Meeting Your Corporate Circularity Commitments:
Welcome to the Age of Advanced Recycling

If you ask the average American what advanced recycling is, chances are they won’t know the answer. Most people’s understanding of recycling stems from that one lesson they had in elementary school — the reduce, reuse, recycle refrain — and that’s it. This lack of understanding results in widespread, incorrect use of the service — as people don’t know what can be recycled and how to recycle it. In fact, a recent survey of 2,000 US consumers revealed that 62 percent of people felt a lack of knowledge was causing them to recycle incorrectly.

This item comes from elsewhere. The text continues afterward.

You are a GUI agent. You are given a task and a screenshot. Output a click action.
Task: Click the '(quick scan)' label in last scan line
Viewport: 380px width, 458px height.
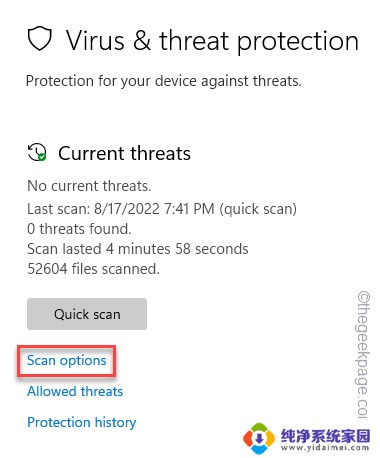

For a non-technical brand leader, the ability to explain what your company is doing to limit waste is critical to meeting mounting consumer expectations around sustainability. As the world watches for action on sustainability following COP26, companies should seize the opportunity to educate their customers and showcase the steps they are taking to limit waste, increase circularity and use more recycled content in products and packaging.

First things first: What is advanced recycling?

That ubiquitous elementary school lesson on recycling generally dealt with traditional or mechanical recycling. Mechanical recycling for plastics involves sorting items by plastic type, washing them, grinding and melting them down, and re-granulating and compounding the material to replace “virgin” plastics in the production of new products — such as yarn, fibers and building materials. This form of recycling is incredibly important and greatly reduces the environmental footprint of product manufacturing. That said, it can only be used for specific kinds of plastic, leaving many products at risk of being wasted and dumped into landfills or the environment if it is not paired with other recycling processes.

Advanced recycling, which in many ways picks up where traditional recycling leaves off, is a process that can be used for virtually all plastics. In a more technical sense, advanced recycling — also called feedstock or chemical recycling — works by breaking down plastic through pyrolysis-based heating (thermal heating in the absence of oxygen) into its original molecules to rebuild them into new products. Advanced recycling can also capture hard-to-recycle plastics that don’t work within the traditional, mechanical recycling streams — such as plastic films and packaging — and can be repeated over and over again for some materials.

At Dow, we like to use an analogy to help people unfamiliar with the process understand it:

Think about a Lego castle that’s made up of all different colors, shapes and designs that you want to break down and rebuild into a new creation. If you were to use traditional, mechanical recycling, you could only break down Legos of the same shape and color — yellow, square Legos with yellow, square Legos, or #1 PET plastic with other #1 PET plastic products — limiting your ability to reimagine, reuse or recreate. But if you used advanced recycling instead, you could break down the castle and use any kind of Lego — regardless of style, design or color — and rebuild however you want.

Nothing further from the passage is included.